Church of England Diocese of Norwich St. Peter, Sheringham

Reflection for Good Friday 2nd April 2021

2 Apr 2021, 8 a.m.

Murder Mysteries are very popular entertainment. We all like to solve mysteries and work out motives and plots.

On Good Friday we remember the worst murder ever, the murder of Jesus, the son of God. We can blame it on Judas, Pilate, the Scribes and Pharisees, the High Priest, or the vicious hostility of the crowds, that rose to a frenzy as they shouted, ‘crucify him’. However, we are all part of this story.

The hymn ‘In Christ Alone’ states that Jesus was ‘scorned by the ones he came to save, until on that cross, as Jesus died the wrath of God was satisfied. For every sin, on him, was laid’. The words ‘the wrath of God was satisfied’ stirred up some Christians, who requested the words be changed to ‘The love of God was magnified’. The authors refused!

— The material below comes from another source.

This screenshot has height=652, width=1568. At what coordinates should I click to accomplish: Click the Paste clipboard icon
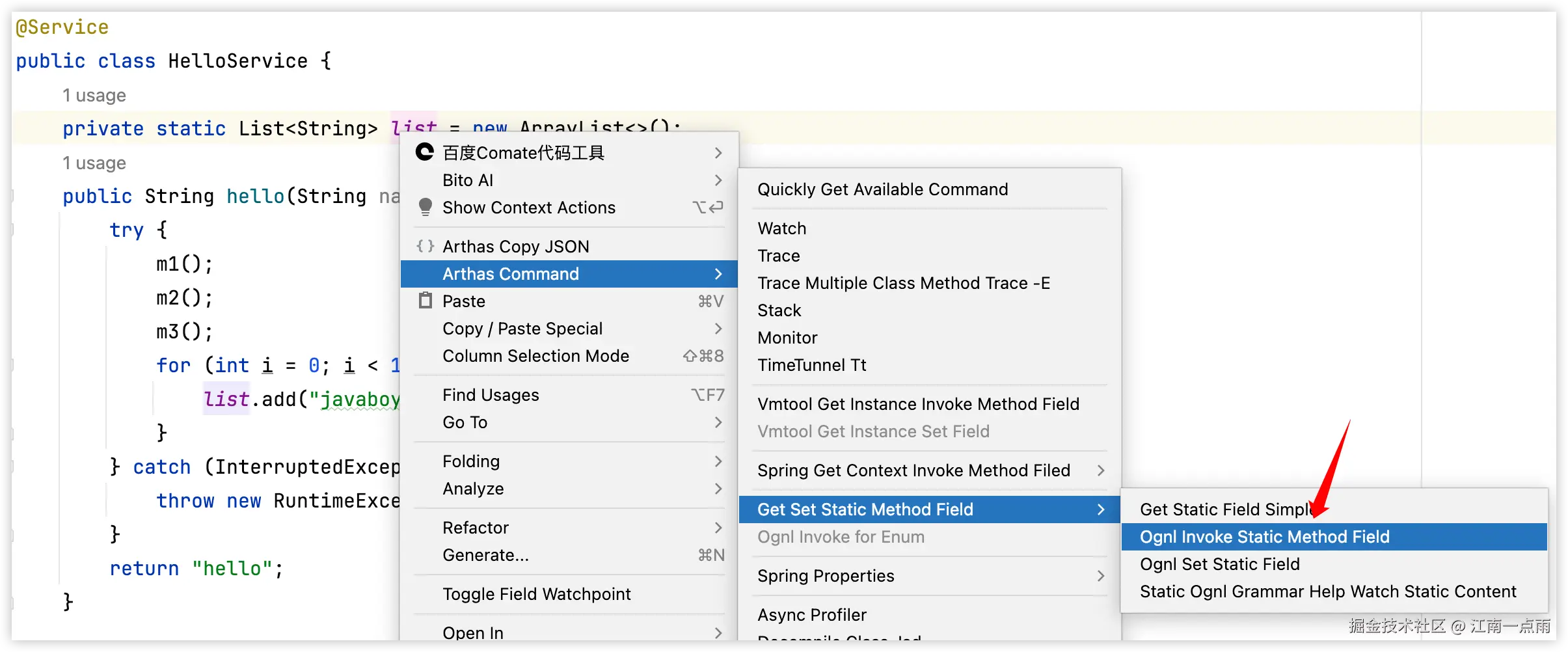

Judgement and justice are components of any murder mystery. We seek retribution for wrongs, we become angry at injustice. The Old Testament speaks of God’s wrath against the rebellion of humanity, but Jesus showed God’s compassion, love, and mercy. He brought a new covenant simply love of God and one another. Jesus wept over Jerusalem, who shunned his love.

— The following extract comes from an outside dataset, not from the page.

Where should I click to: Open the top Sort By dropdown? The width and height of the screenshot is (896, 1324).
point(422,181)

Atonement is the action of making amends for a wrong and Jesus’ passion and death reconciled God and humanity. This is a mystery (with many theological theories), but we know Jesus was shamed, humiliated, mocked, tortured, and killed. On his cross were written the words ‘king of the Jews’.

The kingdom of God is an upside-down kingdom where things are turned on their head. Jesus was a king who washed his disciple’s feet. He was fully human and in obedience to the will of God his Father sacrificed himself for us.

The mystery in this murder is atonement and we ponder with wonder on the at-one-ment that we find in knowing that Jesus is at one with us in our brokenness. He fully understands our humanity.

Julian of Norwich saw love as the meaning of the cross. Love that redeems broken relationships. First between God and us through Jesus, enabling us to eternally flourish whatever our earthly circumstances. Secondly, this leads on to reconciliation between each another, our communities, and our world.

When Jesus was in agony on the cross, he reached out in love to the repentant thief on a cross beside him and told him that they would be together in God’s kingdom. Jesus prayed for the Roman soldiers who crucified him, ‘Father forgive them for they know not what they do!’ Jesus knows and shares in our human brokenness. He looked down at his mother and entrusted her into the care of his beloved disciple and entrusted the disciple into the care of Mary, thus beginning the Church. Love and compassion were alongside evil murder!

Heaven and hell participated in the same murder but had different motives. God turned the evil murder of his son into the cure for the dis-ease of the world. The world’s worst murder became the world’s greatest salvation!